Not to be presumptuous, but is your world any different? If not, then welcome to another round of dealing with its strangeness. Ours is the riddle of existence, yet unsolved.

Heaven knows, there has been no lack of divine intervention to correct this condition. Ascended masters and their enlightened disciples have often returned to earth on missions of mercy, intending to guide us home to God’s embrace. It is our task merely to crew the worthy vessels they provide, and they, as God’s helmsmen, will pilot us over the ocean of our delusions to the shores of Bliss. But only by fits and fussing, it seems, do we take unto ourselves their wisdom and ways. Frequently we bail out in fear of leaving behind the flustering lives we have known.

An aide to our fears and misdemeanors of habit—in particular our wanton pursuits of sensory pleasure—is our obsession with time. Though we prize and flex our free will, we are, on the whole, slavishly obedient to the rule of the clock. Its advancing hands are reminders to us of desires yet unfulfilled, of distances yet to cover, and of deadlines and pressures that do not abate. Every second marks the loss of whatever was here just a second ago, and except for the pain and suffering that our ignorance demands, we fret over its passing. In moments of higher consciousness, we vow to practice letting go of what is already gone. And then we find another reason not to.

Granted, it serves us to think of time and place, to measure distances traveled, to pause and reflect before pushing ahead. Without this capability we wouldn’t remember birthdays, appointments, important projects, where we parked the car or how to drive it. Still, our reliance on timeline perspective often renders us helpless to break away from unproductive patterns. Instead of striving to develop intuition, we exaggerate the merits of memory, style and routine to give our lives meaning. But what do they mean? Where is the spiritual progress in these worldly fixations?

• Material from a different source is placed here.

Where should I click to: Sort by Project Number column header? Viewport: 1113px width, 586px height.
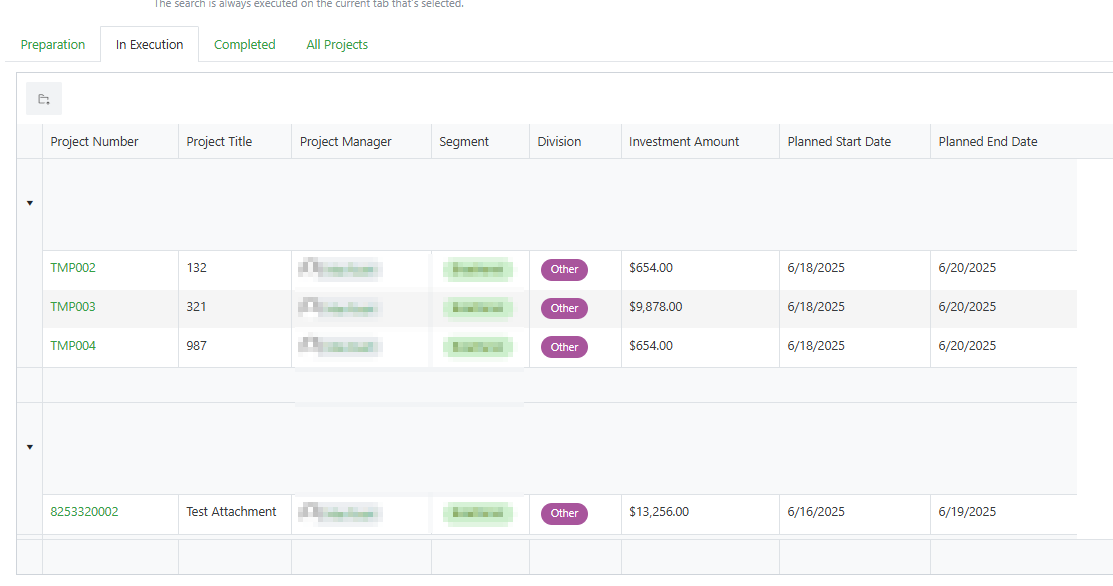coord(95,142)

To make matters worse, memory is merely a form of approximation, less and less dependable as time goes by. Do you really remember yourself as a kid? Chances are, that person belongs to the ages, accessible only in snatches of recollection. Even the immediate past is barely impressive. Who were you a moment ago? Who are you now? By the time the answer comes, there has been a molecular change.

Philosophers and poets have often used the metaphor of a river to represent the miracle of life: ever flowing, never the same. And so it is for us too. It is only in our habit of clinging to the past, or of looking to the future for what is still out of reach, that we succumb to repetition and immobility.

Like the trillions of physical cells that sustain us, we, in our minds, need to keep moving as well. Into the present. Into that placeless place of constant fluidity. Into the liberating experience of non-attachment. When moving in this way, the lure of our senses begins to lose its grip, and we begin to discover ourselves as we truly are, as beings of divine light. This is how we open the door to a quintessential interior world that is blessedly and transcendently un-a-maze-ing.